Top Ten

March 24, 2020

International students completing field-work, research abroad face uncertain future

International students of Canadian universities that are conducting research abroad are facing uncertainty regarding when they can return to Canada. Universities Canada President Paul Davidson estimated that hundreds of students are in this type of predicament. “There are international students who have rented apartments in Montreal or in Vancouver and just happened to be away doing field work at the time,” explains Davidson. “So, is there a way we can get them home?" Contradictory messages from Prime Minister Justin Trudeau and Public Safety Minister Bill Blair have reportedly caused confusion as Trudeau stated that temporary residents are not exempt from border closures, while Blair stated such individuals will be allowed to enter Canada.
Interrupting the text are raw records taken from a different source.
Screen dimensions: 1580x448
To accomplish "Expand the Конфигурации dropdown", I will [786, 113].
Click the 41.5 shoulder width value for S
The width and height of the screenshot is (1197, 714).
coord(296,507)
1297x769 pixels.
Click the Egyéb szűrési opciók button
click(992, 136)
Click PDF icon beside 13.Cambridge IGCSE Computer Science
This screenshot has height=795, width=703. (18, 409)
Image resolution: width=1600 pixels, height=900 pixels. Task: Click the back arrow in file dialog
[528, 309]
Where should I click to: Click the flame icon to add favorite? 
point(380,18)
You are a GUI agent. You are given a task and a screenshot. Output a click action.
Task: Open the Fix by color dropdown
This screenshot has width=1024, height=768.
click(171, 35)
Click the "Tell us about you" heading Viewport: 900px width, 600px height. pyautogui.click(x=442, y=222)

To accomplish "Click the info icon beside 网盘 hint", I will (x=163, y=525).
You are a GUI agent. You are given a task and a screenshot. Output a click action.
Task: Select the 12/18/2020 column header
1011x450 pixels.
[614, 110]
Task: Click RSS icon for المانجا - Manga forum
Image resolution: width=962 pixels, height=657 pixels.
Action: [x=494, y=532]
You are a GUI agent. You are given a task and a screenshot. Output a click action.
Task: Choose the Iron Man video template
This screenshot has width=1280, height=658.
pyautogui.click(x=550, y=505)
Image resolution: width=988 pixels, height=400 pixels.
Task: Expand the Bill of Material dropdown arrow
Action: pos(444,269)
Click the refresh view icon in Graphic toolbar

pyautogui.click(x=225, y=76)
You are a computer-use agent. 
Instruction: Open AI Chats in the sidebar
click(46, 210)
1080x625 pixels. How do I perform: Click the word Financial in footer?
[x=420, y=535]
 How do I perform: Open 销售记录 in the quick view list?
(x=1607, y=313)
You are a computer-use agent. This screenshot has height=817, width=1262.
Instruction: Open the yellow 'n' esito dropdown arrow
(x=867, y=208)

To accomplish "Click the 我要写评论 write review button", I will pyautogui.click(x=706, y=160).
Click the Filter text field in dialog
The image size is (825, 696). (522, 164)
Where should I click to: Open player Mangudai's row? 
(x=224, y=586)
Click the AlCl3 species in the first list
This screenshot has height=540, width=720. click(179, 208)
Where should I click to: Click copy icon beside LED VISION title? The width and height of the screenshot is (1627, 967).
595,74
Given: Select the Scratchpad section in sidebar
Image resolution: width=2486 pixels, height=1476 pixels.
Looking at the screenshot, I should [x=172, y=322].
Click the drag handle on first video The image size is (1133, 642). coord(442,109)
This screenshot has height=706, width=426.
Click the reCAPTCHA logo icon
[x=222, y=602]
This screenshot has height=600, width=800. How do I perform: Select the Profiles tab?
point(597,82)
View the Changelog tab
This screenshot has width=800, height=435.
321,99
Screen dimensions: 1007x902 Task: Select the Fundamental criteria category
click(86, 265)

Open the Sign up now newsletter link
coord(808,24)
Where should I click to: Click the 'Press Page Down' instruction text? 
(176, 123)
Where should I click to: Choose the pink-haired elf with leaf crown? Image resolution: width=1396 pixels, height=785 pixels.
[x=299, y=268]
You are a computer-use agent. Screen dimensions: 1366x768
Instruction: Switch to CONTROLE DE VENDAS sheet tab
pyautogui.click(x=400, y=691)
The federal government has announced that student visas will not be impacted as university classes move online nor if school semesters are extended. The Standard (National)

Trent launches Aquatic Research Program

Trent University has launched the Trent Aquatic Research Program to understand and reduce the impact of human behavior on freshwater conservation in the Kawarthas and Haliburton. The program aims to train the next generation of aquatic scientists, as well as educate the community. “This [program] allows us to manage the [aquatic] systems better, and hopefully reduce harm and lead to a solution,” said Trent Professor Paul Frost. “We need to invest in science.” Frost stated that the program will allow for a proactive approach for anticipating problems in local freshwater bodies. Trent (ON)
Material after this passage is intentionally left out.